CHARLESTON, W.Va. — Starting on Saturday and running through April 6, citizens around West Virginia will have a chance to better educate themselves on the importance of financial literacy and how to be smarter with money.
Representatives from AARP West Virginia joined forces with the offices of Secretary of State Mac Warner, State Treasurer John Perdue, Attorney General Patrick Morrisey, and more than 40 organizations on Thursday in Charleston to kick off the tenth annual West Virginia statewide observance of “Money Smart Week” (MSW).
MSW in West Virginia is part of a multi-state public awareness campaign of the Federal Reserve Bank.

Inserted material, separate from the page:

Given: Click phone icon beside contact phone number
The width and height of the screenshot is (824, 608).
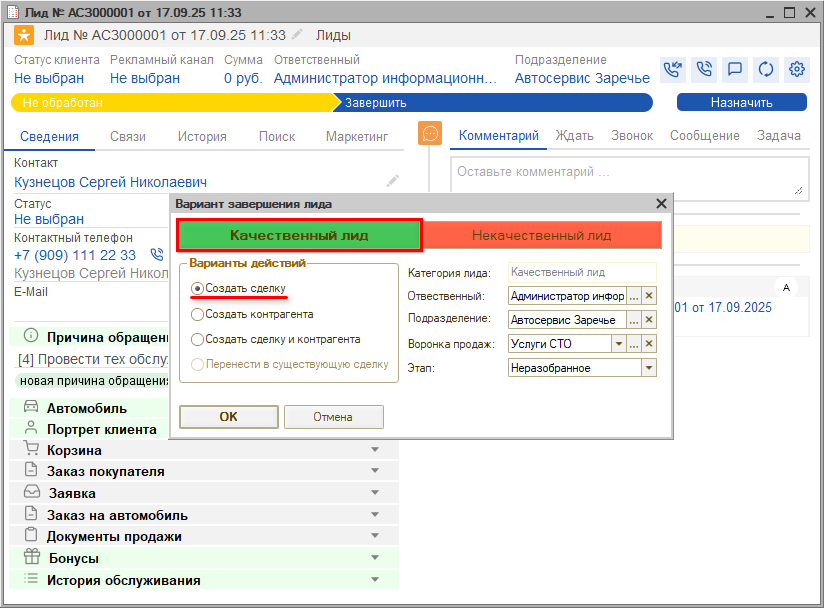Looking at the screenshot, I should point(156,255).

Angela Vance, AARP West Virginia Associate State Director said on Thursday there will be events all over the state to increase people’s financial literacy and help them become better consumers.
“There are events for older people to look at credit scores and understand them,” Vance said. “There are events for younger people sponsored by the Treasurer’s Office, including their signature program called ‘Get A Life.'”

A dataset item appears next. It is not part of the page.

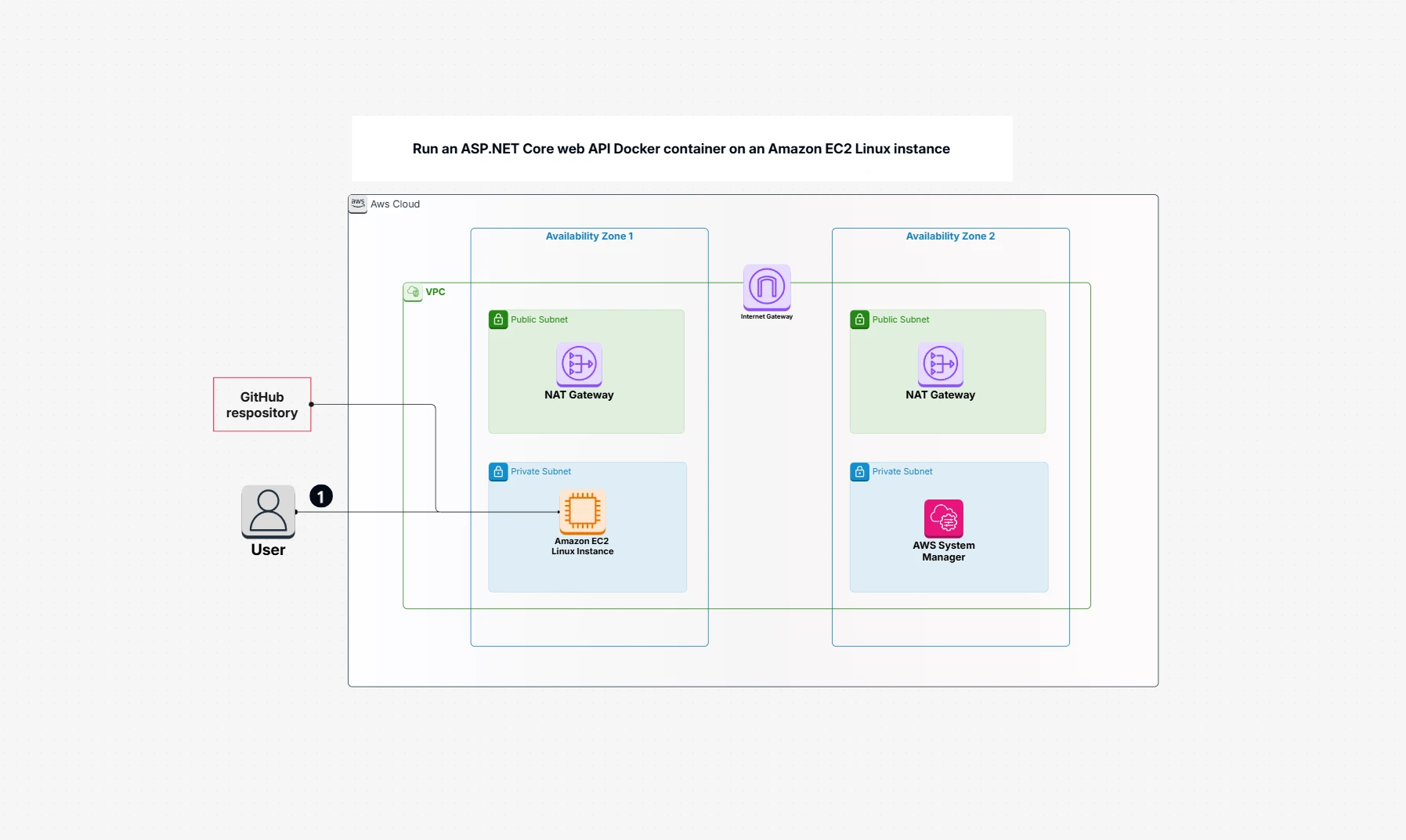The image size is (1406, 840).
Task: Click the AWS System Manager icon
Action: 944,517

One of many events in the next week, “Get A Life,” is meant for young people to understand budgeting and financing through workshops.
Vance said the highlight event of the MSW in West Virginia will be “Operation Scam Jam” at both the St. Mary’s Conference Center in Huntington on April 5 from 9:30 a.m. to 2 p.m., and at Charleston’s Mary C. Snow West Side Elementary School on April 2 with those same times.
“This is an event that teaches people how to protect themselves from frauds and scams,” Vance said. “And know and be aware of what is out there in the community that they need to look for.”
The Huntington event will feature state, regional and national experts from AARP, U.S. Postal Inspection Service, West Virginia Bankers Association and more while the Charleston event is hosted by the WVU College of Law and the Herbert Henderson Office of Minority Affairs.
Included in the festivities for the week, the West Virginia Attorney General’s Office will have banking partners and mobile office visits across the Mountain State.
West Virginia Attorney General Patrick Morrisey said MSW is all about educating the public.
“What we try to do is use this week with a lot of the partners to get a lot of information out to people so they are educated, know how to better protect themselves, and know the resources that are available to them through my office and other offices as well,” he said.
Other events in West Virginia include the West Virginia Bankers Association’s “Teach Children to Save” events across the state and “Safe Banking for Seniors” events hosted by the West Virginia Bureau of Senior Services.
Vance said people in their later years who have fixed income need to make sure it is protected.
“We need to make sure all that income is protected,” she said. “Scams can come from people that you don’t know but also people you know. It’s important to make sure you have control of your assets and that you know what money is coming in and out and who has access to it.”